● What you have to do: Find out how many lines in the records have the string "color" in them, and state only that number.

Records drawn from a dataset:
<<<<

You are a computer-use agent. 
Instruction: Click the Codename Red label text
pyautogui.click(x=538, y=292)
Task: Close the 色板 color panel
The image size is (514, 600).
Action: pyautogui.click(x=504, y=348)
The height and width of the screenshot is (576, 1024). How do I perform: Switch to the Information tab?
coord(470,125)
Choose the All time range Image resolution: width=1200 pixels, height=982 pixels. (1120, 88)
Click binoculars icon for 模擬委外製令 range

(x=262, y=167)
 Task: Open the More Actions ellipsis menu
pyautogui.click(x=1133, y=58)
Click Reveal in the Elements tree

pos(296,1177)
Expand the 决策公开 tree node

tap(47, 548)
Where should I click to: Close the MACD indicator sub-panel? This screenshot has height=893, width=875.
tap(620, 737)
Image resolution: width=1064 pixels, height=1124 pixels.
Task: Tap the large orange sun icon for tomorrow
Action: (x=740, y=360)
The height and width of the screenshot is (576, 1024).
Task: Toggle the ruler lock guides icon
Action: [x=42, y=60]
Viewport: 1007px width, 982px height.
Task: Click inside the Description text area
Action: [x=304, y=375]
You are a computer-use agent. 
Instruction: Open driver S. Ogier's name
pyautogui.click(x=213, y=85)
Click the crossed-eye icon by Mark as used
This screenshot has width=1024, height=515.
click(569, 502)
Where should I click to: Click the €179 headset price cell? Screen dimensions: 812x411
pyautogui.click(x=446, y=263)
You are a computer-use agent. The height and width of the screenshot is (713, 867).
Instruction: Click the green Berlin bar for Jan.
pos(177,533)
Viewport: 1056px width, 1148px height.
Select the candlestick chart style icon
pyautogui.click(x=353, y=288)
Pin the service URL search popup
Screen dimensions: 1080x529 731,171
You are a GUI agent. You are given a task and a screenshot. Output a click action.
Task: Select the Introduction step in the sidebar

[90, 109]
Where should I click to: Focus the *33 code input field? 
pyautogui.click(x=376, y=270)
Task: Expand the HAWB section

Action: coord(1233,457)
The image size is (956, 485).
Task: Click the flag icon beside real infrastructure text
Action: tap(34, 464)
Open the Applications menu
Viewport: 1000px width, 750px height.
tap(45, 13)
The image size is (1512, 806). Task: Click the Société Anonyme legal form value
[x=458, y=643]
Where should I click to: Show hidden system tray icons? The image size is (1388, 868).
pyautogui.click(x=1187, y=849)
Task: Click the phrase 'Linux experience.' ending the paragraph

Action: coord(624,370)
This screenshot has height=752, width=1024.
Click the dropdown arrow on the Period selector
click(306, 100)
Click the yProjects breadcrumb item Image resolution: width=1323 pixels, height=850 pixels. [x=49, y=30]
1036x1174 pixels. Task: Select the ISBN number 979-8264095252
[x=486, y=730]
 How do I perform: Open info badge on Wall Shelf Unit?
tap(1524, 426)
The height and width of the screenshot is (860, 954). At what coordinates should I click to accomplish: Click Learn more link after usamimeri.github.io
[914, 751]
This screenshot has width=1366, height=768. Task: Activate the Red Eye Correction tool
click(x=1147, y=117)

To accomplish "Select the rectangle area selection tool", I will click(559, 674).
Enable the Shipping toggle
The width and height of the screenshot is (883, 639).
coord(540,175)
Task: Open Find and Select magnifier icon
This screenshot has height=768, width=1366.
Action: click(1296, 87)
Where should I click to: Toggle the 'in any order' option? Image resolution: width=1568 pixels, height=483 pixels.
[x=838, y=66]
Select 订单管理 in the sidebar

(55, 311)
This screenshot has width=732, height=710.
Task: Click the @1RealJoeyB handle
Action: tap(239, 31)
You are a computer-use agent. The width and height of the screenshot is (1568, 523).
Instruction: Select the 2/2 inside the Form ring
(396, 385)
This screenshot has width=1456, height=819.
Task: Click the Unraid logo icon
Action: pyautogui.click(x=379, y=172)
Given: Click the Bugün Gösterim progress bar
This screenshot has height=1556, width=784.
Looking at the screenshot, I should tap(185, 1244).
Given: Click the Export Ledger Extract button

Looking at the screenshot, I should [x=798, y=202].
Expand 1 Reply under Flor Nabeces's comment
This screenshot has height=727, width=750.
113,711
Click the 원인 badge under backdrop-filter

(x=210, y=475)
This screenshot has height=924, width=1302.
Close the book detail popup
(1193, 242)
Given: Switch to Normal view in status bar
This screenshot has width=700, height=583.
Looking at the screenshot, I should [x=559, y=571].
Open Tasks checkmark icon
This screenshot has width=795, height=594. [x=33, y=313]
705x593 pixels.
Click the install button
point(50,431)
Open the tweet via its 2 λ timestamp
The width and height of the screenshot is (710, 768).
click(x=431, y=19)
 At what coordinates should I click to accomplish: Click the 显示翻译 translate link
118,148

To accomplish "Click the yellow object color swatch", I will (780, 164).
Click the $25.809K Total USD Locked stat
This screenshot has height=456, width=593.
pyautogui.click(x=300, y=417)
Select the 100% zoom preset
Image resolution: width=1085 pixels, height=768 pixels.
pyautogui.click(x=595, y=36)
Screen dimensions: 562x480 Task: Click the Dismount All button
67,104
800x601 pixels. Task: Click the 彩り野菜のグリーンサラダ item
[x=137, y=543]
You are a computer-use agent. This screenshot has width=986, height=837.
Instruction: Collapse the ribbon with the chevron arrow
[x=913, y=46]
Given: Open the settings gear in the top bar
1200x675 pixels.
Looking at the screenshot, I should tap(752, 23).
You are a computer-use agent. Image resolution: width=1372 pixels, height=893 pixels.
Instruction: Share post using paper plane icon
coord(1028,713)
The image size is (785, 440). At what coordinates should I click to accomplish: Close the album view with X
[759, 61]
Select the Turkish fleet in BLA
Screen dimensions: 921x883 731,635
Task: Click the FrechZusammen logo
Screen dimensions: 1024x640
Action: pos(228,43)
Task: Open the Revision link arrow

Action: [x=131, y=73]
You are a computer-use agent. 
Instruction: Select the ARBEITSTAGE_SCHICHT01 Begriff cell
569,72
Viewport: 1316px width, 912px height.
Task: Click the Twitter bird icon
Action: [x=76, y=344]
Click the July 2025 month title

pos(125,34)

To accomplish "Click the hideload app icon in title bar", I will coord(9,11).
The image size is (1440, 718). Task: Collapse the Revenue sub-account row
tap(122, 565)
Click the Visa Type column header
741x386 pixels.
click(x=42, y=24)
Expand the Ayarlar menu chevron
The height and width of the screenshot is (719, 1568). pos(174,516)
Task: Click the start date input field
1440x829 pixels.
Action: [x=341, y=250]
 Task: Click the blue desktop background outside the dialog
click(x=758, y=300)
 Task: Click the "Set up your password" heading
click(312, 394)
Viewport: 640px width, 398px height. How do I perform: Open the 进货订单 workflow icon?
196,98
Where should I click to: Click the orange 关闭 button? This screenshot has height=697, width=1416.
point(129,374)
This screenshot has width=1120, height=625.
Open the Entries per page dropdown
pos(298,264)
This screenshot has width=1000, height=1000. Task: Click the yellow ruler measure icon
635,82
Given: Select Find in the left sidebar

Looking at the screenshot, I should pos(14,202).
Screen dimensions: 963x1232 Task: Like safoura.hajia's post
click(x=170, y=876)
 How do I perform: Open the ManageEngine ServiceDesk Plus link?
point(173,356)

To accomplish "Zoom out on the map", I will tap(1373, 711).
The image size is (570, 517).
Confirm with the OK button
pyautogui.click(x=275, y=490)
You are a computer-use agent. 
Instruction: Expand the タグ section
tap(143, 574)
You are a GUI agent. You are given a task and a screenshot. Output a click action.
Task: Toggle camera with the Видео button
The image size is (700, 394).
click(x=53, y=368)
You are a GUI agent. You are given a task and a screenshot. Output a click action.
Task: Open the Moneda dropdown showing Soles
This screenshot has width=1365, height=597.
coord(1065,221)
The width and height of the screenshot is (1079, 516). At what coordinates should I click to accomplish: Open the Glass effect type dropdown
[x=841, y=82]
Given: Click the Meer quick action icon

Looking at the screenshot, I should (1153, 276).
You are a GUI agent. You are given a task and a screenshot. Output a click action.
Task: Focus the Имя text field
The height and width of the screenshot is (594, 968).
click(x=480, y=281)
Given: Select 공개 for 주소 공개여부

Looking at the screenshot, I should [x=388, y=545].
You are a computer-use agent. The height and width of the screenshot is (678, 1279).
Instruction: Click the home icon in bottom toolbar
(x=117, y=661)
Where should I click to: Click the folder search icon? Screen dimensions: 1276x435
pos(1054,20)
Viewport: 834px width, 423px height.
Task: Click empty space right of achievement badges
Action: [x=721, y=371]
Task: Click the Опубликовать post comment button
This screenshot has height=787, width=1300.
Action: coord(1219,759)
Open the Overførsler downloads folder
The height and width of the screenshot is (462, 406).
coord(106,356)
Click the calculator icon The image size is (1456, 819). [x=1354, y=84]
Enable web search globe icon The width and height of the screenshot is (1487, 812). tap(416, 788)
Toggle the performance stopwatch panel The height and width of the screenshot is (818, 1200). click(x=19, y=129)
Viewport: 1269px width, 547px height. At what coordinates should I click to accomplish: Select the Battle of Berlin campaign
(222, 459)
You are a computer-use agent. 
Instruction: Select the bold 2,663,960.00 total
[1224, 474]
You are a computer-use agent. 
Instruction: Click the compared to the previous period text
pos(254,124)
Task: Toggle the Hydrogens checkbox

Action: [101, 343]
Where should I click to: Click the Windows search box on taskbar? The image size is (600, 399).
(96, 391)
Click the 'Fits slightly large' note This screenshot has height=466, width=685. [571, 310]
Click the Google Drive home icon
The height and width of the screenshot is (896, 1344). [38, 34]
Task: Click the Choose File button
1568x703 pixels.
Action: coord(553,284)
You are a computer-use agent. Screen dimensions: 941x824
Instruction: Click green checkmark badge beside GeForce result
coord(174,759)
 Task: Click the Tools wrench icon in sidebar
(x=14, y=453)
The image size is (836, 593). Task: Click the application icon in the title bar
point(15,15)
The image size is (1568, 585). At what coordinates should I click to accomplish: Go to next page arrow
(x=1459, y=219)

>>>>

● Result for this exercise: 2